Storm arrives in Louisiana, Eldorado Resorts closes Lake Charles property but others remain open (updated)

Wednesday, August 30, 2017 12:16 PM

Despite early Wednesday’s landfall of Tropical Storm Harvey, the majority of Louisiana’s casinos have remained opened, although heavy rains and, with them, the potential for flooding, are hitting the region.

The storm dumped a record amount of rain on southeastern Texas this week, causing catastrophic flooding in the Houston area, and was bearing down on Southwestern Louisiana’s casino markets overnight, including Lake Charles and Shreveport. The area was expected to get the worst of the storm Tuesday and Wednesday with upwards of 20 inches of rain.

Central and Southern Central Louisiana are expected to get between 5 and 10 inches of rain. Some New Orleans streets were seeing water accumulate.

Reno-based Eldorado Resorts closed its Isle of Capri Lake Charles at midnight.  On its Facebook page, the casino said  it would reopen once the storm passed. State police would also need to approve the casino’s reopening.

SunTrust Robinson Humphrey Gaming analyst Patrick Scholes told investors in a research note Tuesday that the storm would cause Louisiana’s casino market “to feel ongoing weakness due to poor visitation.”

Lake Charles – home to Pinnacle Entertainment’s L’Auberge property and Tilman Fertitta’s Golden Nugget – is a two-hour drive from storm-ravaged Houston, its largest feeder market.

Meanwhile, Boyd Gaming Corp., which operates five casinos in Louisiana, halted simulcast racing Tuesday at its Delta Downs Racetrack, Hotel & Casino.

Nomura Securities gaming analyst Harry Curtis said Tropical Storm Harvey would only have a “limited” impact on Boyd.

Curtis said the “worst-case, near-term negative impact” to Boyd’s casinos would be a decline of less than 3 percent in third quarter property-level cash flow. Boyd’s five Louisiana properties – which include two in the New Orleans area – account for roughly 20 percent of the cash flow for Las Vegas-based Boyd’s 24 total resorts.

It’s a different story for Pinnacle, said Scholes. He cited Louisiana Gaming Control Board statistics that show 84 percent of L’Auberge Lake Charles customer base comes from 150 miles outside of the area.

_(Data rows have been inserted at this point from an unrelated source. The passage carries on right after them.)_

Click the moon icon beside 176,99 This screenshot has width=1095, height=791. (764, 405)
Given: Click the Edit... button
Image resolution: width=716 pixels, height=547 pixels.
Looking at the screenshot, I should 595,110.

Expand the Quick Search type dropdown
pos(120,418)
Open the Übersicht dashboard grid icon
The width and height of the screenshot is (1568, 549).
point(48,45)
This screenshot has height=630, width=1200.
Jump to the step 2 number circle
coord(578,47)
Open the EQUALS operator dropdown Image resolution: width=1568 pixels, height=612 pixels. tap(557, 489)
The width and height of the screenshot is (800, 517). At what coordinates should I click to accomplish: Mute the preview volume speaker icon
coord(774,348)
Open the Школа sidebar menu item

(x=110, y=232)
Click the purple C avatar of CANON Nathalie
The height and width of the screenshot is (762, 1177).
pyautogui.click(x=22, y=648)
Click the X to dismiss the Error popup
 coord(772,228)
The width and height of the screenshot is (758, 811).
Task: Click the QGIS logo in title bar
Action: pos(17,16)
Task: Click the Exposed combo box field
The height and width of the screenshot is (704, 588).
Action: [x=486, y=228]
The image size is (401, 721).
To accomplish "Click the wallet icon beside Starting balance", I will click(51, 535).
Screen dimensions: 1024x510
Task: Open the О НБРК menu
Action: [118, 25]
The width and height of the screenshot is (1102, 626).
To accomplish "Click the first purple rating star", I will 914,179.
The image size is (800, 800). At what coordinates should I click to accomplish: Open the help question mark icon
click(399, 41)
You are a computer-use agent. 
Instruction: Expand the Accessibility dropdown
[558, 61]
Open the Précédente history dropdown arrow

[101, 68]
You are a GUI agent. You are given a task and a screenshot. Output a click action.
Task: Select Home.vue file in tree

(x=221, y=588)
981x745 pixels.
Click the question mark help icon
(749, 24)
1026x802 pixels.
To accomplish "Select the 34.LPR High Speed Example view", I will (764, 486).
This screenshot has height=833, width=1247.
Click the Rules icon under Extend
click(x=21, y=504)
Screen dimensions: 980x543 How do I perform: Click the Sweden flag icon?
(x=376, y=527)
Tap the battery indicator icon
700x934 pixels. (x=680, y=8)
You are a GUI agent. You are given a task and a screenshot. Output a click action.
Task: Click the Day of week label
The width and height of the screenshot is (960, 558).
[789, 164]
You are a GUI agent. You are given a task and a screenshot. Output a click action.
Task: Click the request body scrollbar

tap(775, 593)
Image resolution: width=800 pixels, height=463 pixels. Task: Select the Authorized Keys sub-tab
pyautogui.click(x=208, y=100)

“We would expect casino spend to decline as the Houston area recovers,” Scholes said. “We see the near-term impact as worse than it otherwise would be due to the upcoming holiday weekend.”

Scholes added that, “Vinton (home of Delta Downs) and Lake Charles figure to source more from Houston and East Texas than other Louisiana markets.”

Louisiana Gov. John Bel Edwards said in a news conference Tuesday to “prepare and pray” as Harvey arced again over the Gulf of Mexico to pick up more rainfall potential. The storm made landfall before dawn Wednesday near Cameron, La., a marshy port about 20 miles east of the Texas border.

Baton Rouge and New Orleans are not in the direct path of the storm, according to forecasts, Scholes said.

There was a “silver lining” for Louisiana’s gaming markets, the analyst added.

“In the medium term, we believe there can be a whiplash effect. Construction jobs and FEMA money can benefit local casinos,” Scholes said.